Interacting with a DataFrame#

Sorting#

Panopto logo Sorting

pandas includes a few different built-in sorting operations. We can sort by an index for either axis of our DataFrame (i.e. we can sort based on row index labels or by column name). Going back to our Titanic passenger data, let’s say we wanted to sort by passenger age.

# import pandas
import pandas as pd

# load titanic data from url
titanic = pd.read_csv("https://raw.githubusercontent.com/kwaldenphd/eda-pandas/main/data/titanic.csv")

# show first 5 rows of newly-loaded dataframe
titanic.head(5)

# sort by passenger age and show first five rows of the sorted data
titanic.sort_values(by="Age").head()

The default for .sort_values is to sort in ascending order. We can use ascending=False to sort in descending order.

titanic.sort_values(by=['Age'], ascending=False)

NOTE: When sorting, we are returning a sorted DataFrame. We ARE NOT updating the DataFrame in place.

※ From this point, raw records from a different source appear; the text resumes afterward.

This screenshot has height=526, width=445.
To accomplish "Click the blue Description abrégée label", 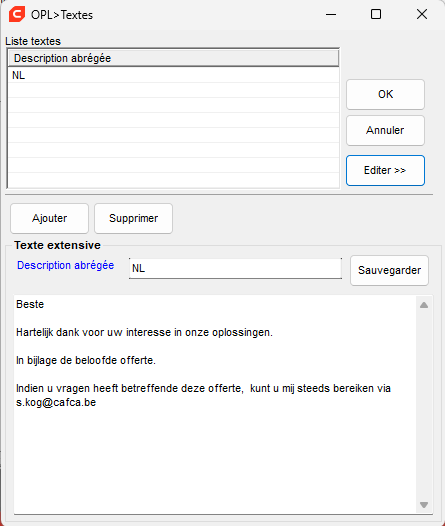I will (x=66, y=265).
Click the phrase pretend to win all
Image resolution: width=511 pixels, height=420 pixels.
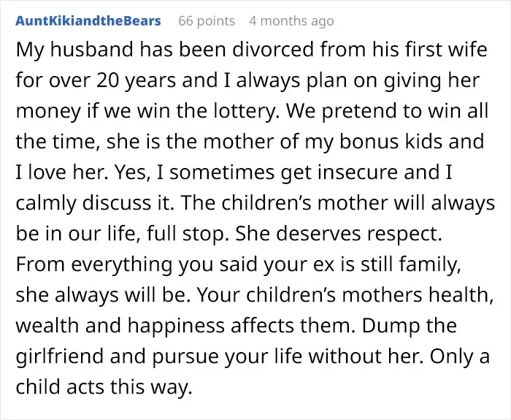coord(405,111)
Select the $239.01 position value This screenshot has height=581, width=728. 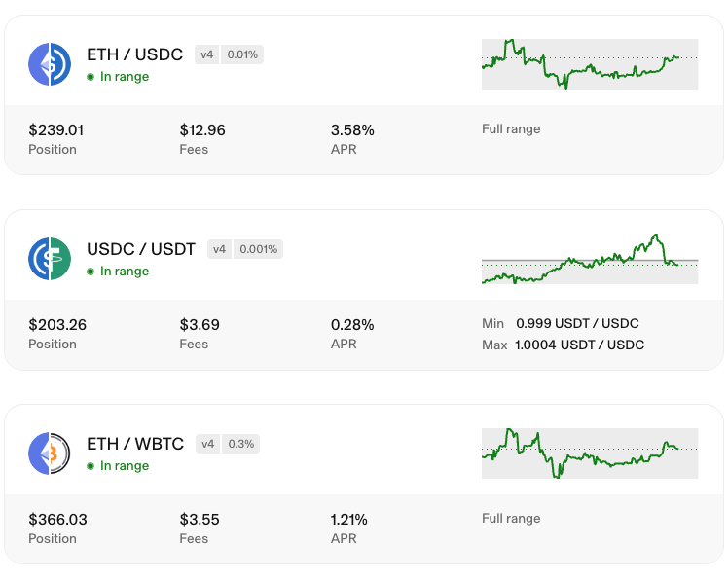[56, 129]
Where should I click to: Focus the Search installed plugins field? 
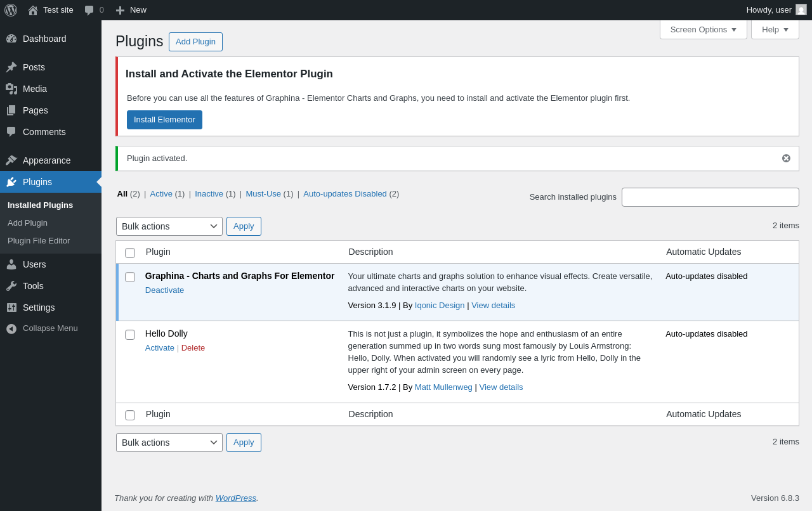[710, 197]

We have a couple of options to sort in place.

# create new dataframe with sorted results
titanic_by_age = titanic.sort_values(by="Age")

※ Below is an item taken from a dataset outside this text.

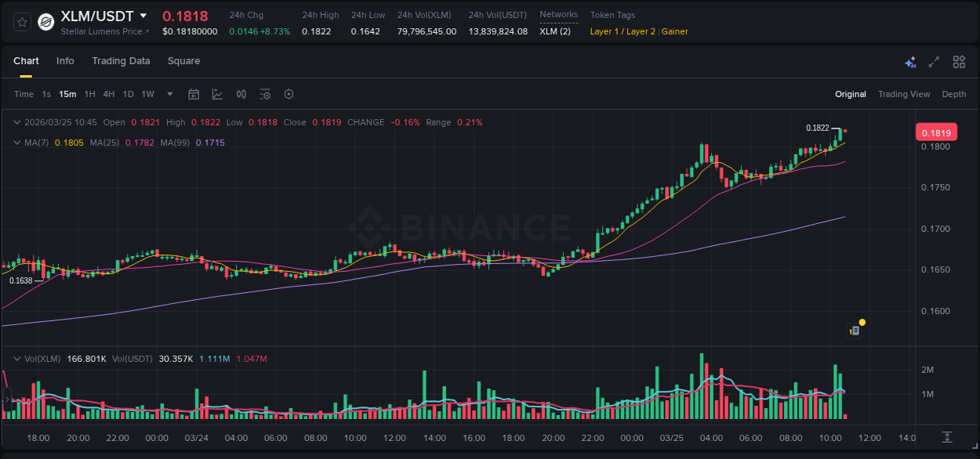Open the chart style line icon
The image size is (980, 459).
pos(217,93)
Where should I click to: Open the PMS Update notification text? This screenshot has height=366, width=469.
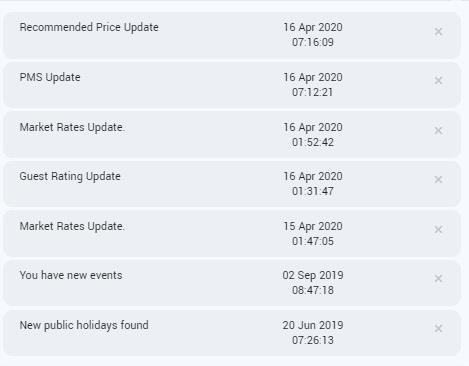[x=50, y=77]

# check newly-created dataframe
titanic_by_age.head()
# sort values in place
titanic.sort_values(['Age'], inplace=True)

# check newly-created dataframe
titanic.head()

We can also sort by multiple fields. When sorting by fields with string data, a-z is considered ascending and z-a would be descending.

To sort by class cabin and age, in descending order:

titanic.sort_values(by=['Pclass', 'Age'], ascending=False).head()

Subsetting#

Select#

Panopto logo Select

To review, we can select specific columns from a DataFrame.

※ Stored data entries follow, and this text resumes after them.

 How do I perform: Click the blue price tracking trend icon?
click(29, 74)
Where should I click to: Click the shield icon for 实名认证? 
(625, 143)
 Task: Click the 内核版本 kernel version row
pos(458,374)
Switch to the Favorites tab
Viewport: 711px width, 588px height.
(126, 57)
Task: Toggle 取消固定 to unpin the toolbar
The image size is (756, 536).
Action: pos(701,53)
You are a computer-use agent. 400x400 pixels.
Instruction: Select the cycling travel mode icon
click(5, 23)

# creates Series object with age values
ages = titanic["Age"]

# show new object
ages

We can use [" "] to select a specific single column of interest. Python returns this single column’s data as a Series object. We can also create a new data frame based on multiple columns.

# selects multiple columns to form new dataframe
age_sex = titanic[["Age", "Sex"]]

# checks first five rows of new dataframe
age_sex.head()

When selecting multiple columns, the inner brackets ([]) define the column names to subset or select. The outer brackets select data from a dataframe. In this multi-column example, age_sex is a DataFrame because it is a two-dimensional object.

For more on sorting operations in pandas, check out the package’s “Sorting” documentation.

Filter#

Panopto logo Filter

We can use Python’s comparison operators to return rows in our DataFrame that meet specific conditions. Let’s say we wanted to create a new DataFrame only containing data for passengers older than 35 years.

above_35 = titanic[titanic["Age"] > 35]

# check first five rows of newly-created dataframe
above_35.head()

We use brackets ([]) to set a condition rows must meet to be assigned to the new dataframe. If we just wanted to see whether rows meet this condition in the original DataFrame, we could just test for the condition without creating a new DataFrame.

titanic["Age"] > 35

Maybe we want to create a new data frame containing data on passegers in cabin class 2 and 3.

class_23 = titanic[titanic["Pclass"].isin([2, 3])]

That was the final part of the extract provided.